List each line below that contains the word "Task", treating uppercase and lowercase letters as different.
== Data extract ==
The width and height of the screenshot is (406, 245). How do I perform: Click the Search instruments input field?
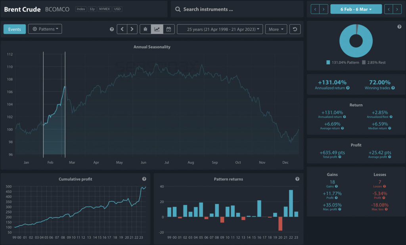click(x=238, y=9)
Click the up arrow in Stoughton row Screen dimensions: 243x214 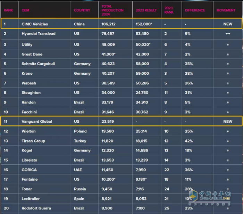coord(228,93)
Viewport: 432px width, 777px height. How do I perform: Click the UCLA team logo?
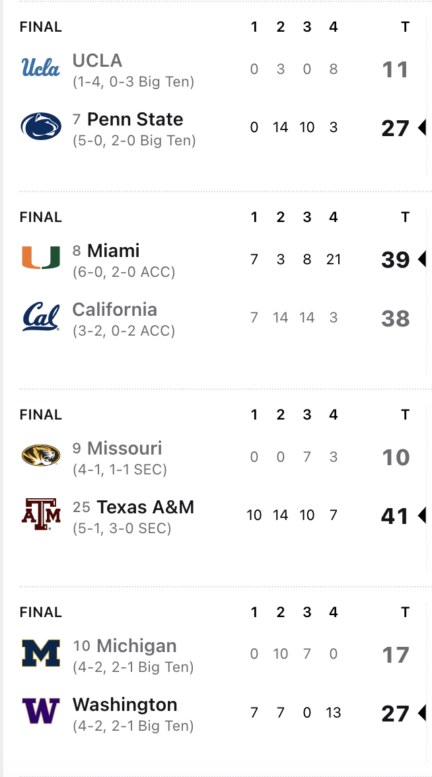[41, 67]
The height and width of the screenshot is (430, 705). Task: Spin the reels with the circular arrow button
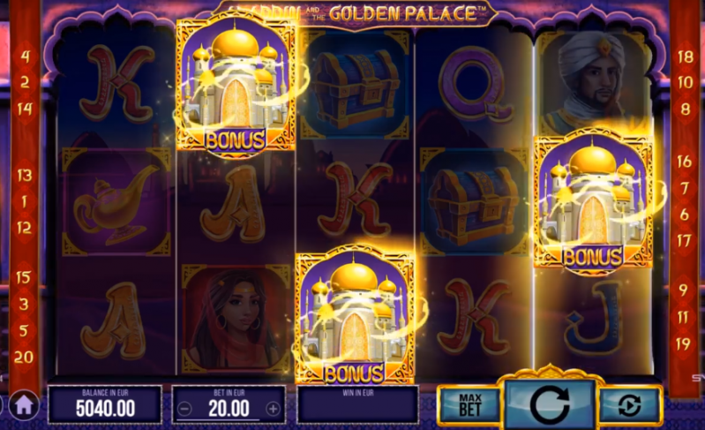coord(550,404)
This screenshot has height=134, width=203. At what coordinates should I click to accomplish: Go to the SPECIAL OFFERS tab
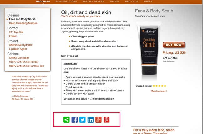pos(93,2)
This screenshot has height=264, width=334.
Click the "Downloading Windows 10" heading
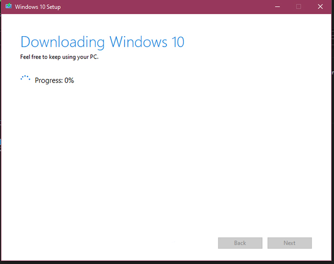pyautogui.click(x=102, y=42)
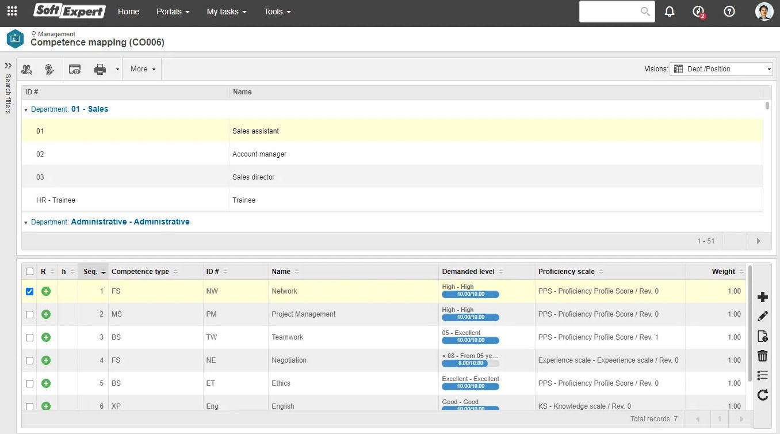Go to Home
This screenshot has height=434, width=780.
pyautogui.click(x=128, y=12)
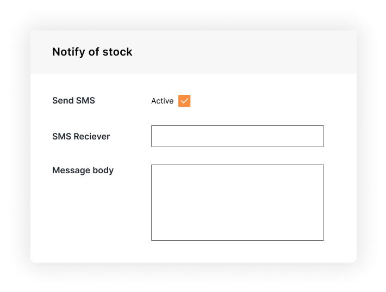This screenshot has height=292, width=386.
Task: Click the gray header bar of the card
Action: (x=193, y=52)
===
Expected output ->
The height and width of the screenshot is (430, 705). Task: Spin the reels with the circular arrow button
Task: Click the gray header bar of the card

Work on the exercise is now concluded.